*ACTIVITY:* These entries must be printed again exactly as they are.

*MATERIAL PROVIDED:*
______________________________

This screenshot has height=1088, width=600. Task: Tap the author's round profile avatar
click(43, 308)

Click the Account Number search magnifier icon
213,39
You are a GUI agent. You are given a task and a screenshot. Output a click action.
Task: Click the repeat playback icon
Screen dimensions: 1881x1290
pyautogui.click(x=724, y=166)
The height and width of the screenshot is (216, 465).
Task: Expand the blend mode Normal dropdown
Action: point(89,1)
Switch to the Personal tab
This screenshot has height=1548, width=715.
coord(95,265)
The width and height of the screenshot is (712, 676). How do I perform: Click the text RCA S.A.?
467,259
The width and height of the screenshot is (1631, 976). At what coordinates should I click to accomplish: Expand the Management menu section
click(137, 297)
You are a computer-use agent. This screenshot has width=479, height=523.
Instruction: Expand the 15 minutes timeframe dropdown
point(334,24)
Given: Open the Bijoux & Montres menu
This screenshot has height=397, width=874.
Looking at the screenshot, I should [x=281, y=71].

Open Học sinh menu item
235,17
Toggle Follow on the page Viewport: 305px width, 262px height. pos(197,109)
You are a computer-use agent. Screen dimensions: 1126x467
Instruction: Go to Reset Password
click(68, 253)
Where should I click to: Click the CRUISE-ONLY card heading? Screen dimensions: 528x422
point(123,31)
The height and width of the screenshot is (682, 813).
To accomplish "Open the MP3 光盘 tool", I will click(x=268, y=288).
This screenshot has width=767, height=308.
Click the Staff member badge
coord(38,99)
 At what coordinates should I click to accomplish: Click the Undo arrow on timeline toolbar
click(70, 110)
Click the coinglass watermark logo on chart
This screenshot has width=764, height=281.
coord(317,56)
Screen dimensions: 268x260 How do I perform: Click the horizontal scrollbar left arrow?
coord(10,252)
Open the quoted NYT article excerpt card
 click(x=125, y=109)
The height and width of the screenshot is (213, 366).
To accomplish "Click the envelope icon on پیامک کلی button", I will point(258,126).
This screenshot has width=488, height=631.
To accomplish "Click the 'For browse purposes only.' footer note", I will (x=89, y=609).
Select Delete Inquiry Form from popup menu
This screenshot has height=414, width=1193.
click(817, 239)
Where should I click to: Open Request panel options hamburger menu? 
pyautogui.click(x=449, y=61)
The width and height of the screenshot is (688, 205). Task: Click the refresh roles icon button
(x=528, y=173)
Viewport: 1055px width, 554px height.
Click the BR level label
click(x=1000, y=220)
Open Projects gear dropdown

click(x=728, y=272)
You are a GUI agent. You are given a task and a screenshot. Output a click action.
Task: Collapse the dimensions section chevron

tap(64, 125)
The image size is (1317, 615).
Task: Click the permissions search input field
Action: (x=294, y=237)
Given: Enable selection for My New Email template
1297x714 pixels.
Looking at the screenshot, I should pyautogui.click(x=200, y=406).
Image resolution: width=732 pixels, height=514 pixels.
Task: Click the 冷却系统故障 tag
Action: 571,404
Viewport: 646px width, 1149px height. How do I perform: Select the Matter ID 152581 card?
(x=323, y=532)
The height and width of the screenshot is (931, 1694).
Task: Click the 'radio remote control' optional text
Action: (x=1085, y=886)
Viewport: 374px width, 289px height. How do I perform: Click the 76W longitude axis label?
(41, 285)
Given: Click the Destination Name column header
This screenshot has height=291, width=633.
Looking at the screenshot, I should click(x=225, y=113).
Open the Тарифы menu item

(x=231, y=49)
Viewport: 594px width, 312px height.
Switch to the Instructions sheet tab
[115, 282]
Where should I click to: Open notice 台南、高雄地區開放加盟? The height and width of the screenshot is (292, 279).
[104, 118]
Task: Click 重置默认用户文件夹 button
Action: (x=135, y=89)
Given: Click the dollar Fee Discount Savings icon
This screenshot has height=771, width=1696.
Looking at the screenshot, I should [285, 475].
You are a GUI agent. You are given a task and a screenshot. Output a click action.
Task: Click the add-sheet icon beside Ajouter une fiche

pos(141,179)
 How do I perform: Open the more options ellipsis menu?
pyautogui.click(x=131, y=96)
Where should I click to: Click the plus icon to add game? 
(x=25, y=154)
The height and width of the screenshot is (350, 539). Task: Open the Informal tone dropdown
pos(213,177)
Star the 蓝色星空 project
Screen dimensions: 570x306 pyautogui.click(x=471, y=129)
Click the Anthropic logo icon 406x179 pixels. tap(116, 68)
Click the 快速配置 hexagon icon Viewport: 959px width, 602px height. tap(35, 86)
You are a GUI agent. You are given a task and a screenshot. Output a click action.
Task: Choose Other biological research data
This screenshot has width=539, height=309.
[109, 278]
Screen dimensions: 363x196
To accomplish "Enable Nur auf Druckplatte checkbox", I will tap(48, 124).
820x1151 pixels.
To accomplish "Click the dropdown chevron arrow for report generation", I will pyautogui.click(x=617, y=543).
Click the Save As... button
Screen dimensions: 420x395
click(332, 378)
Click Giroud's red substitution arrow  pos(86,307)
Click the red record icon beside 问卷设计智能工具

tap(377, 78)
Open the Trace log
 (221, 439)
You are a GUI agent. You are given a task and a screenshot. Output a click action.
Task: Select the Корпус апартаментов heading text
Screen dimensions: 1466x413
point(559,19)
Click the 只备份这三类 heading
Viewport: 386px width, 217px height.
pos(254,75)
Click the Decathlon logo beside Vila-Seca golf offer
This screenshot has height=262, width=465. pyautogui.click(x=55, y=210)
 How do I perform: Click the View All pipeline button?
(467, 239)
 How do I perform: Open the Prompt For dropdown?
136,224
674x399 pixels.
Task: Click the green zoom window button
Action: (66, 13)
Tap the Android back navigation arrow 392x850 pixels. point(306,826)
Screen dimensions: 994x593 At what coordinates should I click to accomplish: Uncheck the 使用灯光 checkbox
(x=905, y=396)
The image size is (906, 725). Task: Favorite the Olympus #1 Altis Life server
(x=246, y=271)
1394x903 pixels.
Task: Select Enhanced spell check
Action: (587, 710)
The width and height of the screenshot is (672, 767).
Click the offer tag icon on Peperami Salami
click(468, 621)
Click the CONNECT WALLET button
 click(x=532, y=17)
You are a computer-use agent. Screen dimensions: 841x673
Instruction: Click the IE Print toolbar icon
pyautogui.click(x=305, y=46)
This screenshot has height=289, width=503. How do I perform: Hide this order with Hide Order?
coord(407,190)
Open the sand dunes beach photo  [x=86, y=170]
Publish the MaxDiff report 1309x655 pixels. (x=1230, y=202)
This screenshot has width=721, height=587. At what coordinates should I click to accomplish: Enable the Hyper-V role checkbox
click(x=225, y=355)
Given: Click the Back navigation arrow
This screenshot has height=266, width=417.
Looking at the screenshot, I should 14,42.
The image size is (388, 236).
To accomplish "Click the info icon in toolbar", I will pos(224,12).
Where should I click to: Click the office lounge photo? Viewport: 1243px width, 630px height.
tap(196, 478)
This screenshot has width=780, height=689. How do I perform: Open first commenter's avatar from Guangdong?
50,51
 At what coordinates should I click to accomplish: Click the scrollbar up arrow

______________________________

*RESULT FOR THIS EXERCISE:*
This screenshot has height=1088, width=600. Task: Tap the author's round profile avatar
click(43, 308)

Click the Account Number search magnifier icon
213,39
You are a GUI agent. You are given a task and a screenshot. Output a click action.
Task: Click the repeat playback icon
Screen dimensions: 1881x1290
pyautogui.click(x=724, y=166)
The height and width of the screenshot is (216, 465).
Task: Expand the blend mode Normal dropdown
Action: point(89,1)
Switch to the Personal tab
This screenshot has height=1548, width=715.
coord(95,265)
The width and height of the screenshot is (712, 676). How do I perform: Click the text RCA S.A.?
467,259
The width and height of the screenshot is (1631, 976). At what coordinates should I click to accomplish: Expand the Management menu section
click(137, 297)
You are a computer-use agent. This screenshot has width=479, height=523.
Instruction: Expand the 15 minutes timeframe dropdown
point(334,24)
Given: Open the Bijoux & Montres menu
This screenshot has height=397, width=874.
Looking at the screenshot, I should [x=281, y=71].

Open Học sinh menu item
235,17
Toggle Follow on the page Viewport: 305px width, 262px height. pos(197,109)
You are a computer-use agent. Screen dimensions: 1126x467
Instruction: Go to Reset Password
click(68, 253)
Where should I click to: Click the CRUISE-ONLY card heading? Screen dimensions: 528x422
point(123,31)
The height and width of the screenshot is (682, 813).
To accomplish "Open the MP3 光盘 tool", I will click(x=268, y=288).
This screenshot has width=767, height=308.
Click the Staff member badge
coord(38,99)
 At what coordinates should I click to accomplish: Click the Undo arrow on timeline toolbar
click(70, 110)
Click the coinglass watermark logo on chart
This screenshot has width=764, height=281.
coord(317,56)
Screen dimensions: 268x260 How do I perform: Click the horizontal scrollbar left arrow?
coord(10,252)
Open the quoted NYT article excerpt card
 click(x=125, y=109)
The height and width of the screenshot is (213, 366).
To accomplish "Click the envelope icon on پیامک کلی button", I will point(258,126).
This screenshot has width=488, height=631.
To accomplish "Click the 'For browse purposes only.' footer note", I will (x=89, y=609).
Select Delete Inquiry Form from popup menu
This screenshot has height=414, width=1193.
click(817, 239)
Where should I click to: Open Request panel options hamburger menu? 
pyautogui.click(x=449, y=61)
The width and height of the screenshot is (688, 205). Task: Click the refresh roles icon button
(x=528, y=173)
Viewport: 1055px width, 554px height.
Click the BR level label
click(x=1000, y=220)
Open Projects gear dropdown

click(x=728, y=272)
You are a GUI agent. You are given a task and a screenshot. Output a click action.
Task: Collapse the dimensions section chevron

tap(64, 125)
The image size is (1317, 615).
Task: Click the permissions search input field
Action: (x=294, y=237)
Given: Enable selection for My New Email template
1297x714 pixels.
Looking at the screenshot, I should pyautogui.click(x=200, y=406).
Image resolution: width=732 pixels, height=514 pixels.
Task: Click the 冷却系统故障 tag
Action: 571,404
Viewport: 646px width, 1149px height. How do I perform: Select the Matter ID 152581 card?
(x=323, y=532)
The height and width of the screenshot is (931, 1694).
Task: Click the 'radio remote control' optional text
Action: (x=1085, y=886)
Viewport: 374px width, 289px height. How do I perform: Click the 76W longitude axis label?
(41, 285)
Given: Click the Destination Name column header
This screenshot has height=291, width=633.
Looking at the screenshot, I should click(x=225, y=113).
Open the Тарифы menu item

(x=231, y=49)
Viewport: 594px width, 312px height.
Switch to the Instructions sheet tab
[115, 282]
Where should I click to: Open notice 台南、高雄地區開放加盟? The height and width of the screenshot is (292, 279).
[104, 118]
Task: Click 重置默认用户文件夹 button
Action: (x=135, y=89)
Given: Click the dollar Fee Discount Savings icon
This screenshot has height=771, width=1696.
Looking at the screenshot, I should [285, 475].
You are a GUI agent. You are given a task and a screenshot. Output a click action.
Task: Click the add-sheet icon beside Ajouter une fiche

pos(141,179)
 How do I perform: Open the more options ellipsis menu?
pyautogui.click(x=131, y=96)
Where should I click to: Click the plus icon to add game? 
(x=25, y=154)
The height and width of the screenshot is (350, 539). Task: Open the Informal tone dropdown
pos(213,177)
Star the 蓝色星空 project
Screen dimensions: 570x306 pyautogui.click(x=471, y=129)
Click the Anthropic logo icon 406x179 pixels. tap(116, 68)
Click the 快速配置 hexagon icon Viewport: 959px width, 602px height. tap(35, 86)
You are a GUI agent. You are given a task and a screenshot. Output a click action.
Task: Choose Other biological research data
This screenshot has width=539, height=309.
[109, 278]
Screen dimensions: 363x196
To accomplish "Enable Nur auf Druckplatte checkbox", I will tap(48, 124).
820x1151 pixels.
To accomplish "Click the dropdown chevron arrow for report generation", I will pyautogui.click(x=617, y=543).
Click the Save As... button
Screen dimensions: 420x395
click(332, 378)
Click Giroud's red substitution arrow  pos(86,307)
Click the red record icon beside 问卷设计智能工具

tap(377, 78)
Open the Trace log
 (221, 439)
You are a GUI agent. You are given a task and a screenshot. Output a click action.
Task: Select the Корпус апартаментов heading text
Screen dimensions: 1466x413
point(559,19)
Click the 只备份这三类 heading
Viewport: 386px width, 217px height.
pos(254,75)
Click the Decathlon logo beside Vila-Seca golf offer
This screenshot has height=262, width=465. pyautogui.click(x=55, y=210)
 How do I perform: Click the View All pipeline button?
(467, 239)
 How do I perform: Open the Prompt For dropdown?
136,224
674x399 pixels.
Task: Click the green zoom window button
Action: (66, 13)
Tap the Android back navigation arrow 392x850 pixels. point(306,826)
Screen dimensions: 994x593 At what coordinates should I click to accomplish: Uncheck the 使用灯光 checkbox
(x=905, y=396)
The image size is (906, 725). Task: Favorite the Olympus #1 Altis Life server
(x=246, y=271)
1394x903 pixels.
Task: Select Enhanced spell check
Action: (587, 710)
The width and height of the screenshot is (672, 767).
Click the offer tag icon on Peperami Salami
click(468, 621)
Click the CONNECT WALLET button
 click(x=532, y=17)
You are a computer-use agent. Screen dimensions: 841x673
Instruction: Click the IE Print toolbar icon
pyautogui.click(x=305, y=46)
This screenshot has height=289, width=503. How do I perform: Hide this order with Hide Order?
coord(407,190)
Open the sand dunes beach photo  [x=86, y=170]
Publish the MaxDiff report 1309x655 pixels. (x=1230, y=202)
This screenshot has width=721, height=587. At what coordinates should I click to accomplish: Enable the Hyper-V role checkbox
click(x=225, y=355)
Given: Click the Back navigation arrow
This screenshot has height=266, width=417.
Looking at the screenshot, I should 14,42.
The image size is (388, 236).
To accomplish "Click the info icon in toolbar", I will pos(224,12).
Where should I click to: Click the office lounge photo? Viewport: 1243px width, 630px height.
tap(196, 478)
This screenshot has width=780, height=689. How do I perform: Open first commenter's avatar from Guangdong?
50,51
 At what coordinates should I click to accomplish: Click the scrollbar up arrow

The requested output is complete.